Dataset entries:
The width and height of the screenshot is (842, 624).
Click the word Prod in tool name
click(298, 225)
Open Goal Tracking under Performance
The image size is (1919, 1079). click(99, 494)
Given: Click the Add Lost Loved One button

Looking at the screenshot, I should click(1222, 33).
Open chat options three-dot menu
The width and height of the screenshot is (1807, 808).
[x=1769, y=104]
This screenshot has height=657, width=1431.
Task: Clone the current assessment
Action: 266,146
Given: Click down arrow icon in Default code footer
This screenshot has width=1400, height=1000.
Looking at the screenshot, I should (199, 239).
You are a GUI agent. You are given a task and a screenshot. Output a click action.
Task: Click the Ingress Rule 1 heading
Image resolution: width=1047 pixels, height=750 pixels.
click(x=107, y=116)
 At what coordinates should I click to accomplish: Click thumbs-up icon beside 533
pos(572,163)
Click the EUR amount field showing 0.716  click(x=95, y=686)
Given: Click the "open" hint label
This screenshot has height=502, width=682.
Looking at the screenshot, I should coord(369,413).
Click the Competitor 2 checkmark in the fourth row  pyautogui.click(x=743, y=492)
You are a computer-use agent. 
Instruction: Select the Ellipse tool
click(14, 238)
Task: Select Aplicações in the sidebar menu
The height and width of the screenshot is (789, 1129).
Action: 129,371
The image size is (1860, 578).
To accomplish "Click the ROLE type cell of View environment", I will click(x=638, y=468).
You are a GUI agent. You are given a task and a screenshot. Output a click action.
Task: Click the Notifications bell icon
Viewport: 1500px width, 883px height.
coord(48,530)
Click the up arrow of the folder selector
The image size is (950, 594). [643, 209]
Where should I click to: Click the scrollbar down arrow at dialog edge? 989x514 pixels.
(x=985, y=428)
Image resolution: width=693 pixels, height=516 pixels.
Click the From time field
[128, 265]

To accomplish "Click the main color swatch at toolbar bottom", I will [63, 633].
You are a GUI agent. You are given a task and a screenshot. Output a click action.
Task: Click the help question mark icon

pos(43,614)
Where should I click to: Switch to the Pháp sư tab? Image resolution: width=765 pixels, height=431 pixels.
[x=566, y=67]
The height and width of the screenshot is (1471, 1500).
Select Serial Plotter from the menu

[EXERCISE BRIEF] Pull every line containing "will" from the data.

[RESULT]
To accomplish "Click the ROLE type cell of View environment", I will click(x=638, y=468).
To accomplish "Click the main color swatch at toolbar bottom", I will [63, 633].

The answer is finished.